After a quick tour of a few of these attractions, Dan got down to business again: “Women riders, who traditionally have a hard time finding quality moto- apparel that fits will almost certainly find what they’re looking for at Xtreme Rider. We have 13 styles of vests, 14 styles of jackets, six different boot styles, five different chaps and a nearly unlimited supply of gloves for the ladies’ more delicate hands. Almost any size human will find what they’re looking for in our store. For rainy weather, you can find raingear in our store. Two hard-to-find trinkets that are always in demand can be found at Xtreme Rider; helmet-strap latches and biker-pin locks. Surprisingly, we do a very big business in Christian T-shirts by Kerruso, too.”

The staff at extreme rider is bound by Dan’s dictum of ‘Quality service second to none,’ and their ultimate goal to send customers away happy. “We guarantee everything we sell, and if you find yourself unhappy with a purchase, come back and we will make sure you become satisfied and happy!” A seamstress is available to make minor repairs on leathers and sew on patches for customers; heat-transfer images are also available. While Xtreme Rider is primarily focused on leather gear, they offer the alternative of textile riding gear from makers such as Joe Rocket and others.

“This is truly a destination location; we have built a stage in a bandstand used by clubs and groups when they come to Warm Springs. We can easily handle 300 or more motorcycles at that venue, and have had as many as 1,200 bikes in town at one time in the past. The heart of Warm Springs is the Biker Village which contains a Biker Pub and several of the museums mentioned earlier. One, Art in Motion, is a veritable American Pickers honey-hole. Viewers of this popular TV show well know Mike and Frank’s passion for motorcycle, and Art in Motion won’t disappoint. This museum has a section called ‘Route 66’ containing murals of Sturgis, Daytona and other popular moto-destinations, which can be used as photographic backdrops for visitors astride various prop-bikes. Who knows, you might want to have your picture taken with Marilyn Monroe, or Elvis Presley! And, have you ever seen a Centaur scooter? It was designed for military use, and folds up to a suitcase-size for air-delivery to a soldier by parachute; stop by and check it out. You may find some old friends in the Wax Museum, too.”

[DATASET EXCERPT]:
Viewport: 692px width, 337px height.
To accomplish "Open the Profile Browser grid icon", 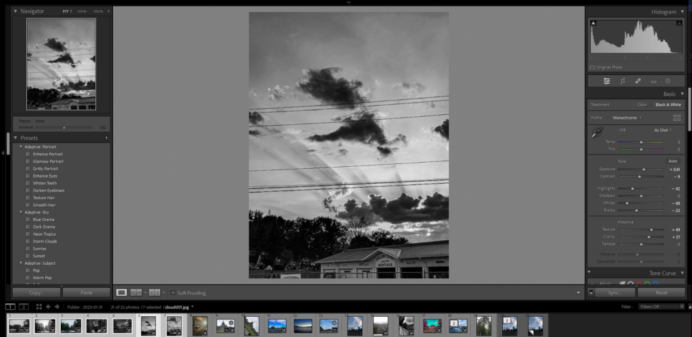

[EXERCISE REQUIREMENTS]: In the text about Xtreme Rider, how many styles of jackets does the store carry for women riders?

[SOLUTION TO THIS TASK]: 14 styles of jackets.